**Given problem:** Count the lines in the records below that contain the string "sidebar", treating uppercase and lowercase as different, and reply with the number alone.
===== Extracted entries =====
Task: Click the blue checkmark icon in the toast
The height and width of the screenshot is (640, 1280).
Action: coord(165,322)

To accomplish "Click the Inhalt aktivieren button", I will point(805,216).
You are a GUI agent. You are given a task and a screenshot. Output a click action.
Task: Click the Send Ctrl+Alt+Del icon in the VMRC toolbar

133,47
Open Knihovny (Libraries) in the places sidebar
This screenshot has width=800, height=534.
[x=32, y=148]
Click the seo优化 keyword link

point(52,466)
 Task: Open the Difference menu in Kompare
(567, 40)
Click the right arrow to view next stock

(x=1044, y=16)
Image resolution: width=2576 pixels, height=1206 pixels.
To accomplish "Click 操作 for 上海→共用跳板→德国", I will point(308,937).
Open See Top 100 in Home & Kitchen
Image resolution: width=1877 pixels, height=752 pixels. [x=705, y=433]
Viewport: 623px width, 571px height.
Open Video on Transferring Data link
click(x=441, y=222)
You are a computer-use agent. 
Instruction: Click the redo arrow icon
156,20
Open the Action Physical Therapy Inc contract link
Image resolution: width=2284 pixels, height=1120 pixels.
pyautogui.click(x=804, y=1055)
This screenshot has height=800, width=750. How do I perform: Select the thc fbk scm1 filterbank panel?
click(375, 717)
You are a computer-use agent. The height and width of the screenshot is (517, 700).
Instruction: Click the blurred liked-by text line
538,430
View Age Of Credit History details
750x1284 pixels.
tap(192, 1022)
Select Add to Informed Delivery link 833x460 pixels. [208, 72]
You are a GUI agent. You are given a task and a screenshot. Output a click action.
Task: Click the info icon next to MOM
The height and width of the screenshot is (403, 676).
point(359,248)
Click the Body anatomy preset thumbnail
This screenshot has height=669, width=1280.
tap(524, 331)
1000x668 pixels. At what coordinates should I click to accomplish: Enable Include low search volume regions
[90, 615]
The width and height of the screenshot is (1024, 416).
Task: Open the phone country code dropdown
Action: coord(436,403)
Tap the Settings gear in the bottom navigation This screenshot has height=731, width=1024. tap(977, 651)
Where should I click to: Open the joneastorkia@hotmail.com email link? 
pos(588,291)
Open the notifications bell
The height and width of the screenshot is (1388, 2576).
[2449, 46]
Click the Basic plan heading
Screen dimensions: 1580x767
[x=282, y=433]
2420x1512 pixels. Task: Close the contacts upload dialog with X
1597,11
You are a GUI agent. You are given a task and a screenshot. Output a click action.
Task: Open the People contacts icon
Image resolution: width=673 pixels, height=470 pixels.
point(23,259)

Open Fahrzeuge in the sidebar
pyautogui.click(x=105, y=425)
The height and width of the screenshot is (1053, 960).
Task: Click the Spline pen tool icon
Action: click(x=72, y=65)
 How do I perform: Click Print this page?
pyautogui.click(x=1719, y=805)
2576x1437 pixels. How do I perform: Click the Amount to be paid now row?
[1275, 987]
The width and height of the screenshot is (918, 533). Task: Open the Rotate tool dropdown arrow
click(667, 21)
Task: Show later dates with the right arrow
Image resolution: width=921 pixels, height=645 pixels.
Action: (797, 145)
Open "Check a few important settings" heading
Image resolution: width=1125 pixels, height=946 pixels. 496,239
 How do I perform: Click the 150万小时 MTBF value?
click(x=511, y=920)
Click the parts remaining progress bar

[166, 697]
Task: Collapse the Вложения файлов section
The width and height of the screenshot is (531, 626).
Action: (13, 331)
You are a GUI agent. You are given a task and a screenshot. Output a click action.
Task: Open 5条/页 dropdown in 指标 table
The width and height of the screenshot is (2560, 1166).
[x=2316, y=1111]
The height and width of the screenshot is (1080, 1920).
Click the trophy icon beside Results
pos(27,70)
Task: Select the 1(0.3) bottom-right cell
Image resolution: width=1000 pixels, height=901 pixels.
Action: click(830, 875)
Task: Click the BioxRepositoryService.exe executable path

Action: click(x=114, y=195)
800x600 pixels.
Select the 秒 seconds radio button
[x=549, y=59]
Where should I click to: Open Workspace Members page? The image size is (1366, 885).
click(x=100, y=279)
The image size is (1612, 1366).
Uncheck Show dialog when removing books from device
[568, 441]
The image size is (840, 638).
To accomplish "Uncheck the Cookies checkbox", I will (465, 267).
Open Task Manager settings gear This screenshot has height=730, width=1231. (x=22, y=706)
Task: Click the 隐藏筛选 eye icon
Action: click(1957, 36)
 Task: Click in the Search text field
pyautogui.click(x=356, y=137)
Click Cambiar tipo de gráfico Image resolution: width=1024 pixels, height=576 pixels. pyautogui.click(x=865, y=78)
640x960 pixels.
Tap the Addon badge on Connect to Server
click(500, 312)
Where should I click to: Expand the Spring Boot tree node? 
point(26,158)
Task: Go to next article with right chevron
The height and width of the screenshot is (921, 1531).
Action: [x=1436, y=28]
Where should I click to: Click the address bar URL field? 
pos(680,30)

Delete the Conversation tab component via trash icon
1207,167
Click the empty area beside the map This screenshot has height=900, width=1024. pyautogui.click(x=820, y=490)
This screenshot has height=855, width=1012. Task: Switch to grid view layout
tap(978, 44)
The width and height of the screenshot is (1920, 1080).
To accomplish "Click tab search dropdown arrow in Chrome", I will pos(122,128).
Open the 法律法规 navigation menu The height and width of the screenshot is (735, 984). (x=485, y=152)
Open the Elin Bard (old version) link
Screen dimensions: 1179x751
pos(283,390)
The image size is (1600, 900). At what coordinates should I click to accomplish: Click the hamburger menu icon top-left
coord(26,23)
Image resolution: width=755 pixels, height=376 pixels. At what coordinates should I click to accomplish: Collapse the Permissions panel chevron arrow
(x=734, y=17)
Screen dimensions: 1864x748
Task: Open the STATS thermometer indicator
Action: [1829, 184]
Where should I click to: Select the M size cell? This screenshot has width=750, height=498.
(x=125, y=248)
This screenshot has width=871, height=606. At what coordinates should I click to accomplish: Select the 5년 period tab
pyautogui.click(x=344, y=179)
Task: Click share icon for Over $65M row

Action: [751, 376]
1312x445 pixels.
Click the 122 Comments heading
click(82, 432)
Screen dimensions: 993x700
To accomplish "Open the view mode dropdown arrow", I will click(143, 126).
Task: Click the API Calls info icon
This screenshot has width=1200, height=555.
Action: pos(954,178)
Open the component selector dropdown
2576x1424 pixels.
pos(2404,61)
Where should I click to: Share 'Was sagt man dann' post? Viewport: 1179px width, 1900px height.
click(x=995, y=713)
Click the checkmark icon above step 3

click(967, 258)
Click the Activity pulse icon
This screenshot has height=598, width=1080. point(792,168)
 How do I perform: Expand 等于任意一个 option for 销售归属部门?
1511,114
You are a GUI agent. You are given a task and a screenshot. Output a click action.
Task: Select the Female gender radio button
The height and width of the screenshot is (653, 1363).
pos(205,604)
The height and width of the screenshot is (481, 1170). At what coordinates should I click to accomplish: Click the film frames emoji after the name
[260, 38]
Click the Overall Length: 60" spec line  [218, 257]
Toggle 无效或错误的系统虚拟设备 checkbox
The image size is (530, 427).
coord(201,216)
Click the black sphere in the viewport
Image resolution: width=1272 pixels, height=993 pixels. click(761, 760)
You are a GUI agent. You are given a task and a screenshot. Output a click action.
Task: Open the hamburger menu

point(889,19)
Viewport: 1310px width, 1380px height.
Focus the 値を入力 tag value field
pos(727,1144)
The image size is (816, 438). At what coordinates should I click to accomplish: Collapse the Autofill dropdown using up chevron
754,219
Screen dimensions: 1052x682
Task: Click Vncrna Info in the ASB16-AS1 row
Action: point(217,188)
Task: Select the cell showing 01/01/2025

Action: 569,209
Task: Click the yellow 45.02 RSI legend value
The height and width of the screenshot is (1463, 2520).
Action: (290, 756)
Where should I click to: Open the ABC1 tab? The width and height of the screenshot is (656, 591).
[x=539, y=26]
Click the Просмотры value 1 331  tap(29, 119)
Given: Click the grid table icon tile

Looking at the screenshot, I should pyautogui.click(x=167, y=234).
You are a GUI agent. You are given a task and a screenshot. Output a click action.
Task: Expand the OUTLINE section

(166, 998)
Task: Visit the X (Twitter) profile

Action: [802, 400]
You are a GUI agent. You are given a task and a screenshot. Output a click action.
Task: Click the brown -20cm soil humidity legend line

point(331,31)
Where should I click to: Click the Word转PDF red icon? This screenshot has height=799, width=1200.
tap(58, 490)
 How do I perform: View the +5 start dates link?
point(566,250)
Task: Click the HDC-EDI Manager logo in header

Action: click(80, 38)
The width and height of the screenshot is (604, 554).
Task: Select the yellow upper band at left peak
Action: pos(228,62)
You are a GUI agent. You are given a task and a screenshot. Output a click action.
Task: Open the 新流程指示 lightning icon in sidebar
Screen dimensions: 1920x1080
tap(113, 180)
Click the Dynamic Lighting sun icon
=====
**Solution for this exercise:** 3